Fastest Lap; Michael Weldon – 19 minutes 20.88 seconds 117.004 mph

===Race 5; Senior Manx Grand Prix===
Saturday 30 August 2008 – Mountain Course 2 laps – 75.46 miles (121.40 km) – Reduced Race Distance.
- Four-stroke Four-cylinder motorcycles exceeding 550 cc and not exceeding 750 cc.
- Four-stroke Twin-cylinder motorcycles exceeding 651 cc and not exceeding 1000 cc.
- Four-stroke Three-cylinder motorcycles exceeding 601 cc and not exceeding 675 cc.

| Rank | Rider | Team | Speed | Time |
|---|---|---|---|---|
| 1 | Wales Adam Barclay | 750 cc Suzuki | 119.605 mph | 37' 51.28 |
| 2 | Northern Ireland James McCullagh | 750 cc Suzuki | 119.021 mph | 38' 02.41 |
| 3 | Ireland Mickey Fitzpatrick | 600 cc Honda | 117.530 mph | 38' 31.38 |
| 4 | England Scott Wilson | 750 cc Suzuki | 117.223 mph | 38' 37.43 |
| 5 | Northern Ireland Noel Patterson | 750 cc Suzuki | 116.731 mph | 38' 47.19 |
| 6 | Ireland Wayne Kirwan | 750 cc Suzuki | 116.731 mph | 38' 47.19 |
| 7 | England Michael Russell | 600 cc Yamaha | 116.576 mph | 38' 50.29 |
| 8 | Ireland Kevin Fitzpatrick | 750 cc Suzuki | 116.168 mph | 38' 58.47 |
| 9 | England Jules Croft | 750 cc Suzuki | 115.868 mph | 39' 04.53 |
| 10 | Northern Ireland Stephen Mcllvenna | 600 cc Yamaha | 115.618 mph | 39' 09.59 |

Fastest Lap: Adam Barclay – 119.996 mph (18' 51.94) on lap 2.

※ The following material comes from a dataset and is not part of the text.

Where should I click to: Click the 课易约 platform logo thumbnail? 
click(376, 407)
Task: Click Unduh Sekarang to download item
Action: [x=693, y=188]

===Race 6a; Lightweight Manx Grand Prix===
Saturday 30 August 2008 – Mountain Course 3 laps – 113.00 miles (181.96 km) – Reduced Race Distance.
- Two-stroke motorcycles 201 cc – 350 cc

| Rank | Rider | Team | Speed | Time |
|---|---|---|---|---|
| 1 | Isle of Man Dan Sayle | 250 cc Honda | 111.072 mph | 1:01.08.66 |
| 2 | Northern Ireland Nigel Moore | 250 cc Honda | 110.823 mph | 1:01.16.88 |
| 3 | England Neil Kent | 250 cc Yamaha | 110.207 mph | 1:01.37.44 |
| 4 | Northern Ireland Brian Mateer | 250 cc Yamaha | 110.152 mph | 1:01.39.28 |
| 5 | England Brian Spooner | 250 cc Yamaha | 110.58 mph | 1:01.42.45 |
| 6 | England Ivan Lintin | 250 cc Yamaha | 108.512 mph | 1:02.35.20 |
| 7 | England Tom Snow | 250 cc Honda | 106.944 mph | 1:03.30.24 |
| 8 | England Robert Knight | 250 cc Honda | 106.050 mph | 1:04.02.37 |
| 9 | Isle of Man Dean Martin | 250 cc Honda | 105.112 mph | 1:04.36.68 |
| 10 | Northern Ireland Mark Waddell | 250 cc Honda | 103.887 mph | 1:05.22.36 |

- Nigel Moore- 19 minutes 54.71 seconds 113.691 mph

===Race 6b; Ultra-Lightweight Manx Grand Prix===
Saturday 30 August 2008 – Mountain Course 3 laps – 113.00 miles (181.96 km) – Reduced Race Distance.
- Two-stroke motorcycles up to 125 cc, 6 gears maximum.
- Four-stroke motorcycles 251 cc – 401 cc
- Up to 650 cc Four-stroke twin-cylinder.

| Rank | Rider | Team | Speed | Time |
|---|---|---|---|---|
| 1 | Isle of Man Daniel Kneen | 400 cc Honda | 106.619 mph | 1:03.41.86 |
| 2 | England Kirk Farrow | 400 cc Honda | 105.905 mph | 1:04.07.62 |
| 3 | England Ross Johnson | 400 cc Kawasaki | 105.161 mph | 1:04.34.85 |
| 4 | England Tim Sayers | 400 cc Kawasaki | 105.009 mph | 1:04.40.47 |
| 5 | England Dan Hobson | 400c Honda | 104.574 mph | 1:04.56.60 |
| 6 | England Marie Costello | 400 cc Honda | 103.668 mph | 1:05.30.66 |
| 7 | England Mike Minns | 650 cc Kawasaki | 103.659 mph | 1:05.31.01 |
| 8 | Wales Anthony Davies | 399 cc Yamaha | 103.389 mph | 1:05.41.28 |
| 9 | England Anthony Redmond | 650 cc Kawasaki | 103.047 mph | 1:05.54.35 |
| 10 | England Alistair Haworth | 400 cc Yamaha | 103.015 mph | 1:05.55.58 |

- Fastest Lap Daniel Kneen – 21 minutes 01.59 seconds 107.664 mph.